Why do we get a high number of failed login between SSH sessions?

Because automated bots usually try weak passwords to break into servers.

There’s no reason to prevent this, but it’s why you must use strong passwords and preferably SSH key authentication.

it’s automated login attempts. Like above I’d suggest using Key Authentication for SSH logins

As well as installing “Fail2Ban”

sudo apt-get install fail2ban

Its a program that looks at your log files and whenever it sees a certain number of failed login attempts it will ban the IP address for a set amount of time.

It’s in most Linux repos as standard and will look for failed SSH logins out of the box so not configuration is required.

You can set it to monitor other services on your server from failed login attempts but SSH should be the only one you require.

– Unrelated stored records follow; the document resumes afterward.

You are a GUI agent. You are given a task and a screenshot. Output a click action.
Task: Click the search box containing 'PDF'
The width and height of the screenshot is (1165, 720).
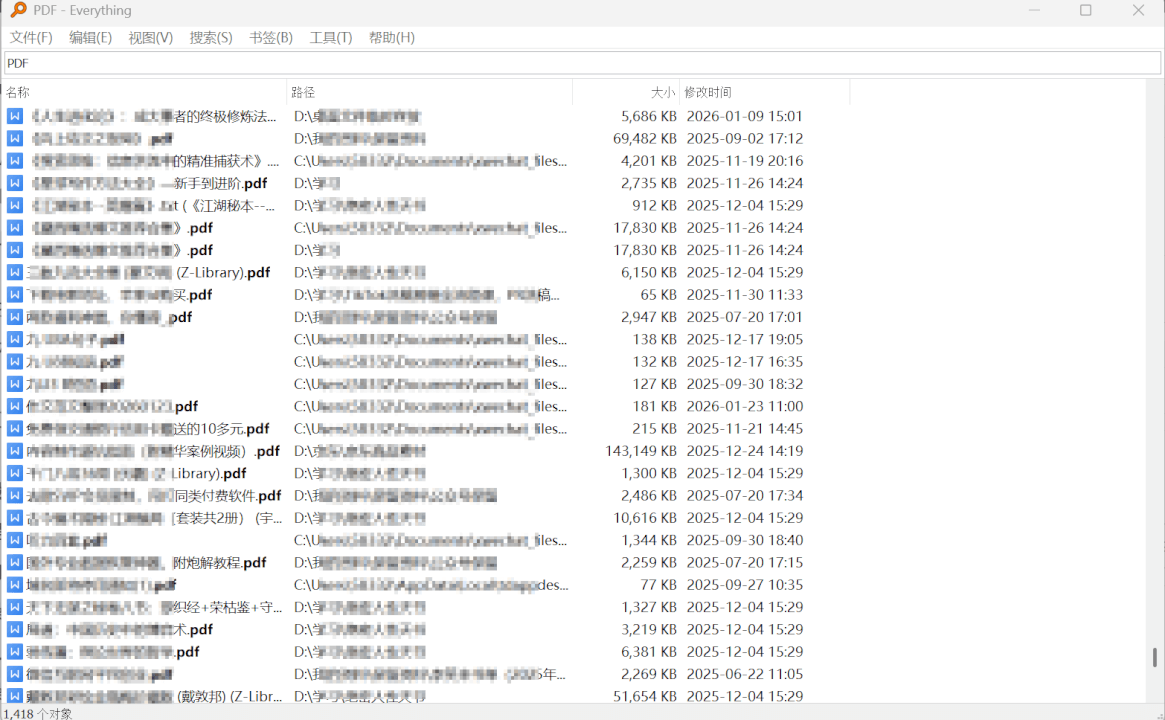pos(580,63)
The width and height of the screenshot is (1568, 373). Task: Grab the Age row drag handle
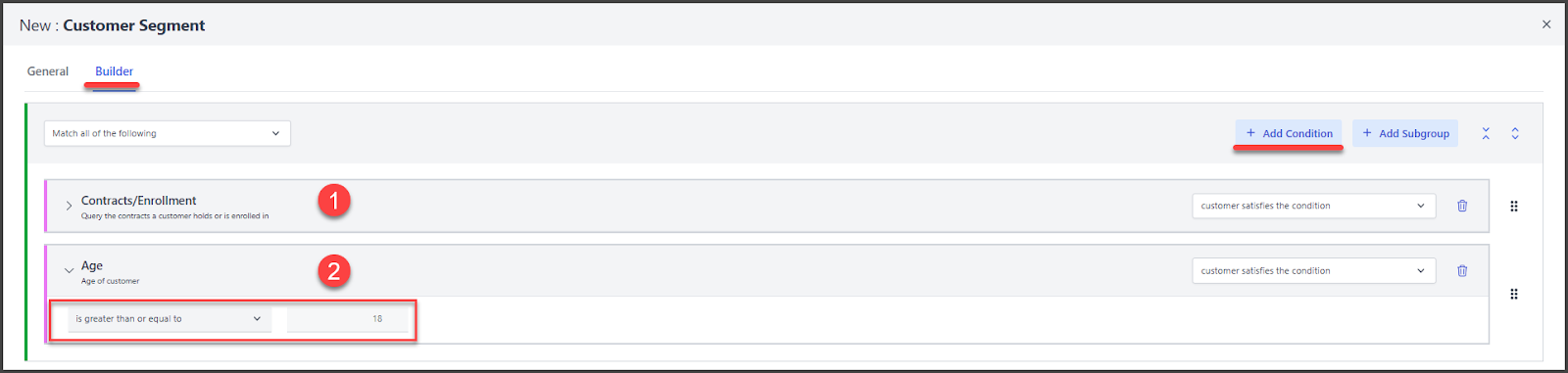click(1514, 294)
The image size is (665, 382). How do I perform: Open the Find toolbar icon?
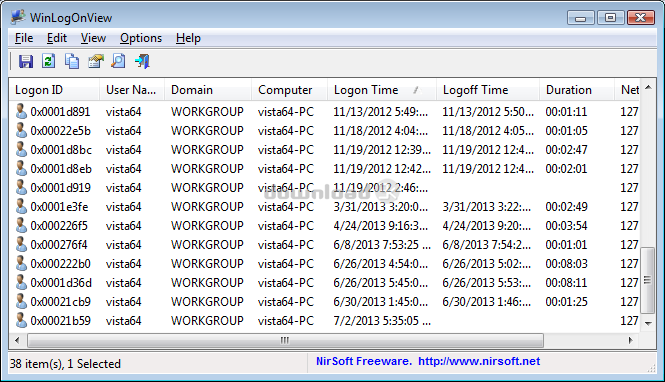point(118,61)
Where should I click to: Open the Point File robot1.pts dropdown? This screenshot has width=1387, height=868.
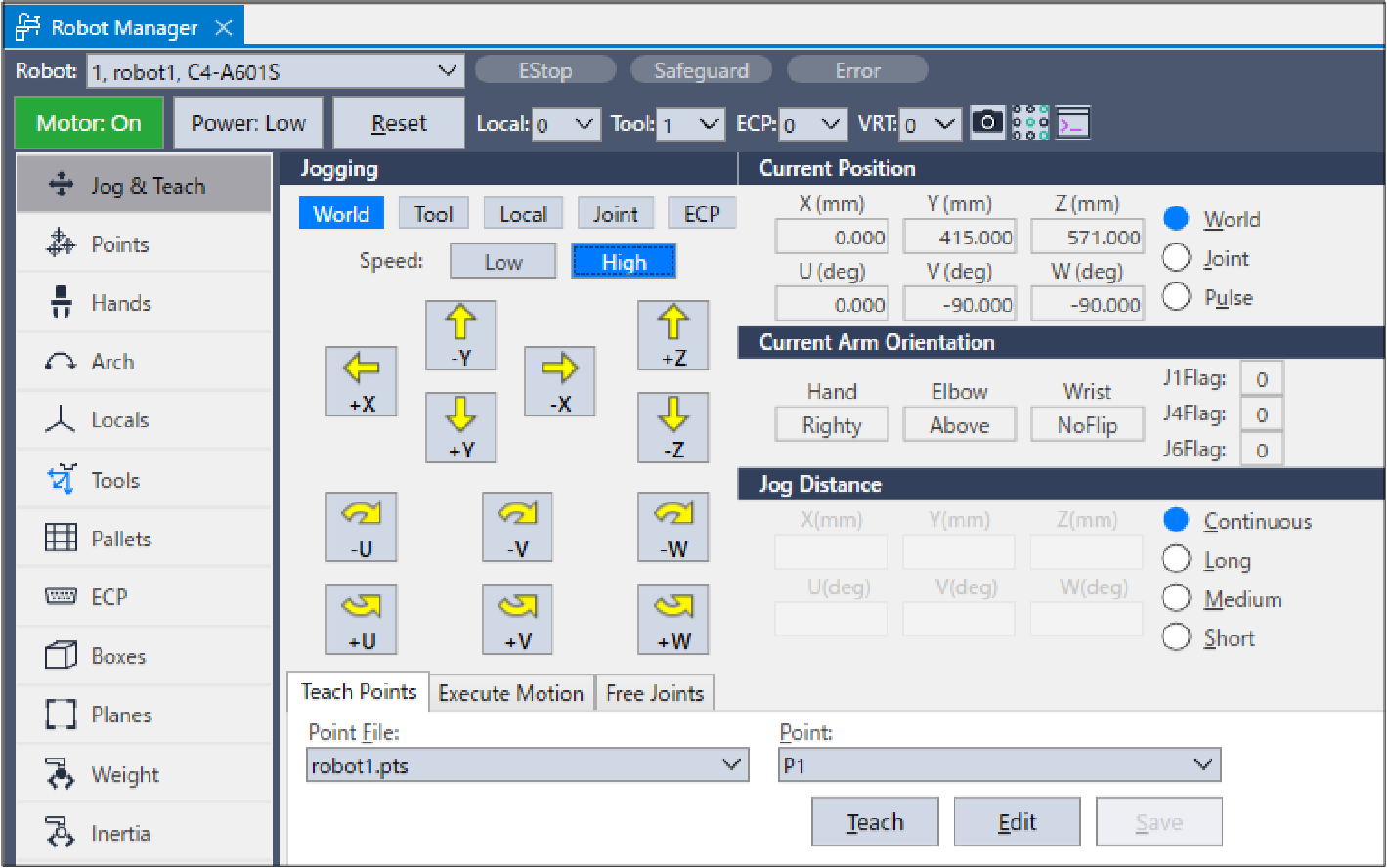(x=731, y=765)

For more info here is the programs wiki : http://www.fail2ban.org/wiki/index.php/Main_Page

Move your sshd service to listen on a non standard port. It’ll be no more (or less) secure but it gets rid of the endless log entries caused by the automated bots trying to brute their way into anything they can find on any server running on the standard port.

If you start seeing numerous failed attempts on your non standard port, that could be a cause for concern.

As above set Key Auth only for ssh and disable root ssh access. Most bots seem to try to brute force ssh on port 22 with a username of root and look for password auth. So taking away the password factor, the root factor and the port factor - you’ll probably find you end up with zero failed attempts.